Tuesday, August 11, 2009

*.*: Open access journals in e-learning

Some recent exchange in ITForum included this editable compilation of "Open Access Journals in Learning Technology", initiated by George Veletsianos of the University of Manchester - a very valuable resource.

There is a truly staggering availability of literature available in e-learning. Conversations are diverse, paradigms are many. The purpose of the E-Primer series is to help provide some sort of orientation to the major themes in literature, and to serve as a foundation for further investigation.

Sunday, August 2, 2009

5.3.4: Virtual world accounts reach 579m

The SLENZ blog is one worth subscribing to. Posts are always full, informative and well written! Number 121 includes reference to reports from kzero, a UK consultancy concerned with "the marketing dynamics relating to virtual worlds". The results are very interesting - and re nicely presented in a "Universe-graph" (here). The graphs show registration numbers for various worlds across different age groups (target audiences) over various years. Registrtaion growth is particularly high across the 9 to 12 and 13 to 18 age brackets.

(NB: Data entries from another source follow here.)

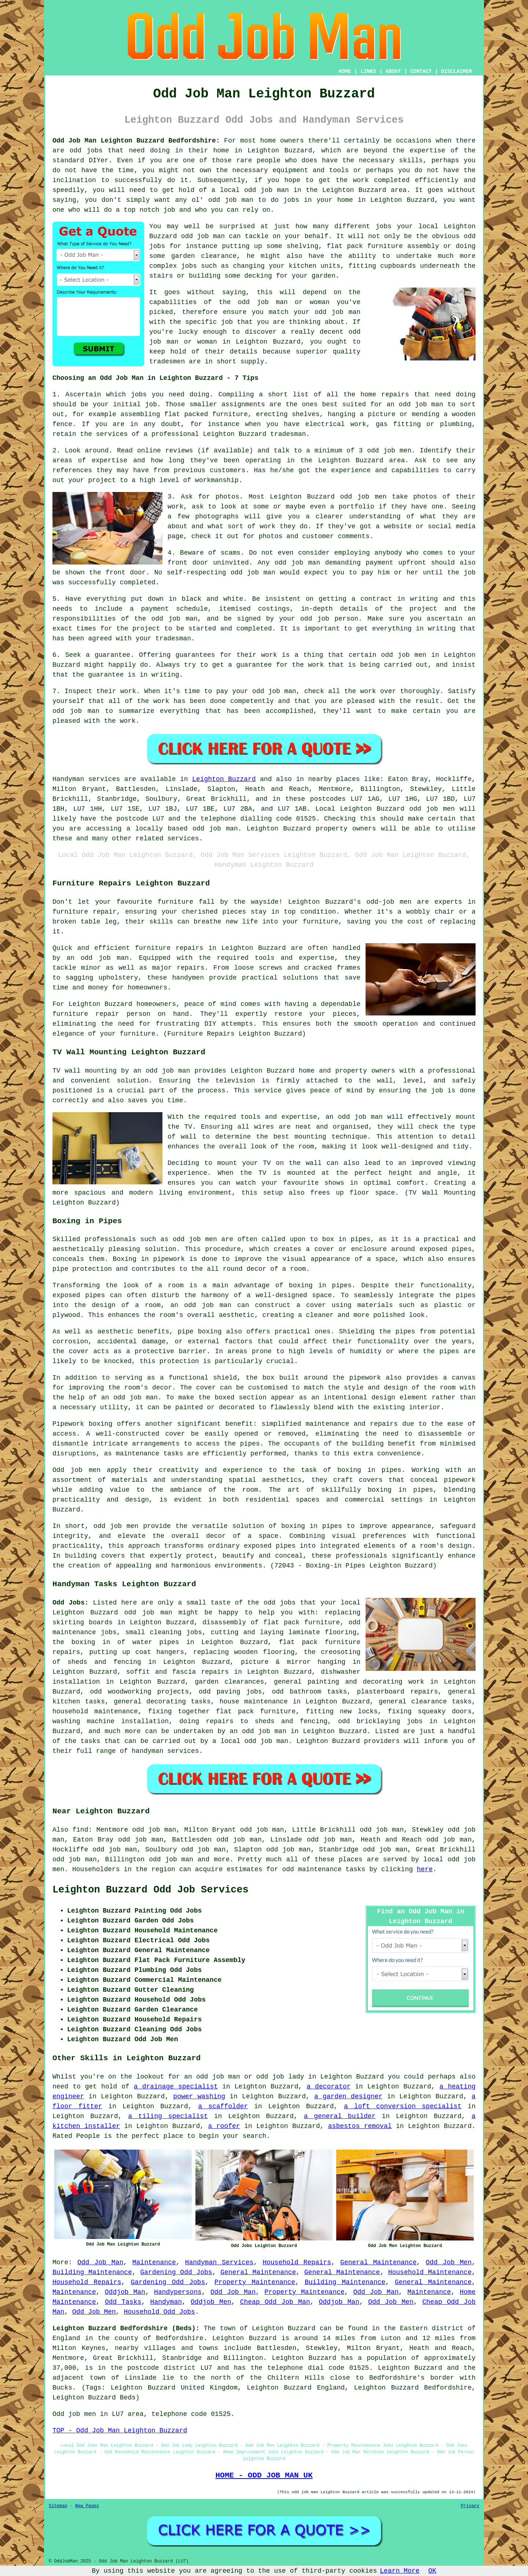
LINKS (368, 71)
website (398, 526)
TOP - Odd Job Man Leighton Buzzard (119, 2430)
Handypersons (178, 2292)
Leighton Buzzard (224, 779)
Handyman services (86, 779)
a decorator (329, 2086)
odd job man (203, 236)
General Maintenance (378, 2262)
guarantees (195, 655)
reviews (179, 450)
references (72, 470)
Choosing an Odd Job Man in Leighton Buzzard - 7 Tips (155, 378)
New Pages (87, 2506)
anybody (388, 552)
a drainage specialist (176, 2086)
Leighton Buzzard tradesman (254, 434)
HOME (345, 71)
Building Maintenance (92, 2272)
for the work (300, 665)
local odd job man (254, 1741)
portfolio (356, 506)
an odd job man (414, 404)
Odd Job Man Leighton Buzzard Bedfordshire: (136, 140)
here (425, 1869)
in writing (436, 628)
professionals (361, 1555)
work (267, 526)
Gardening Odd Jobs (176, 2272)
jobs (139, 394)
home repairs (384, 394)
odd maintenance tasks (324, 1869)
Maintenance (154, 2262)
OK (432, 2571)
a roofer (224, 2126)
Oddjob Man (125, 2292)
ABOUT (393, 71)
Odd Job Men (449, 2262)
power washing (199, 2096)
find (80, 1829)
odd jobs (86, 150)
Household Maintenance (430, 2272)
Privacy (470, 2506)
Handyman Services (219, 2262)
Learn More (399, 2571)
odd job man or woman (284, 302)
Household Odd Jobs (159, 2312)
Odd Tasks (123, 2302)
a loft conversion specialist (403, 2106)
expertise (109, 460)
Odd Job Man (100, 2262)
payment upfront (396, 562)
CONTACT (421, 71)
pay (222, 691)
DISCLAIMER (456, 71)
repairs (424, 1691)
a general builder (340, 2116)
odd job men (432, 809)
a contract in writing (394, 599)
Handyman (166, 2302)
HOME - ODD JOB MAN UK (263, 2475)
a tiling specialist (168, 2116)
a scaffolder (223, 2106)
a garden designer (348, 2096)
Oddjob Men (211, 2302)
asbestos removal (360, 2126)
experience (351, 470)
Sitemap (58, 2506)
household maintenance (95, 1711)
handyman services (165, 1751)
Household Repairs (297, 2262)
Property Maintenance (254, 2282)
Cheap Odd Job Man (275, 2302)
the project (138, 628)
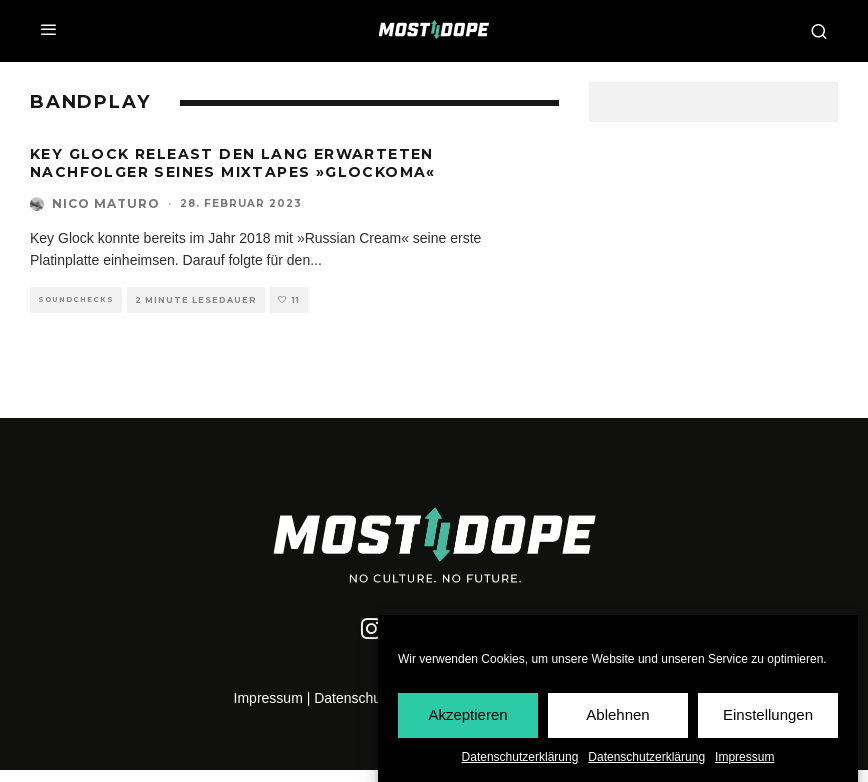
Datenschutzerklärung (520, 758)
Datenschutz (353, 698)
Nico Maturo (106, 203)
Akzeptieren (467, 715)
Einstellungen (768, 715)
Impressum (744, 758)
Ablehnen (617, 715)
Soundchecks (76, 299)
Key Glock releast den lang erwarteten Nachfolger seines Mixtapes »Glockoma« (233, 163)
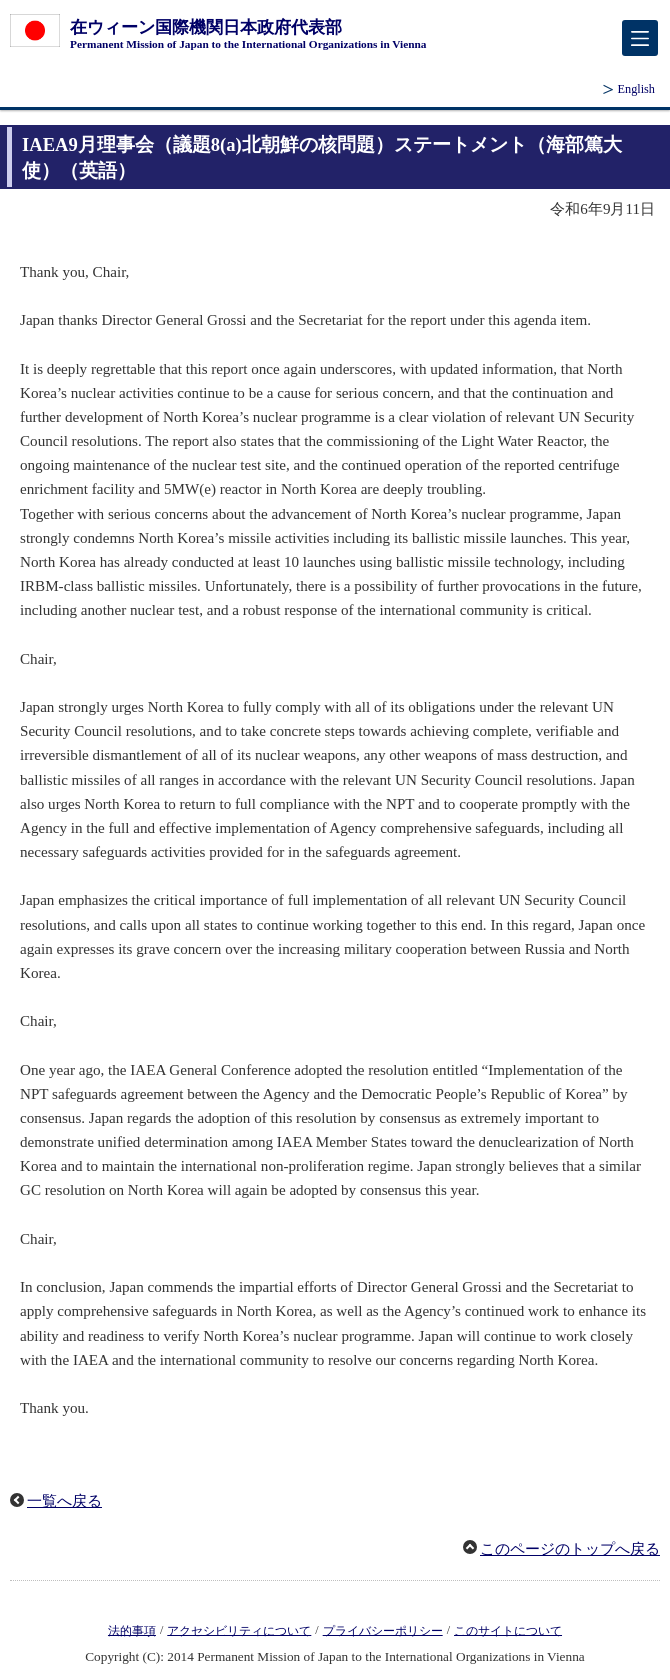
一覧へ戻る (64, 1501)
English (636, 89)
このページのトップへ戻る (570, 1549)
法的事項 (132, 1630)
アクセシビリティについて (239, 1630)
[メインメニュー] (640, 38)
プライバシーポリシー (383, 1630)
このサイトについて (508, 1630)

The difficulties with the number '579 million' are primarily twofold:
  1. Registration is not a good indicator of actual activity, and
  2. Individuals can have multiple registrations across different virtual worlds.
The leap from marketing potential to higher education potential is also not very clear from the statistics... particularly when the various virtual worlds are broken down by 'sector'. The genre of higher education is not well represented, though gaming, social chat and TV/film/books are. It is important that the significance of growing registration is not blown out of proportion as an indicator that such contexts are ready for higher education to exploit, as the use of virtual worlds for the purposes of academic learning is not as simple as having technically savvy users! Rather, what we ought to be considering is whether the genre of academic learning can be facilitated through such environments.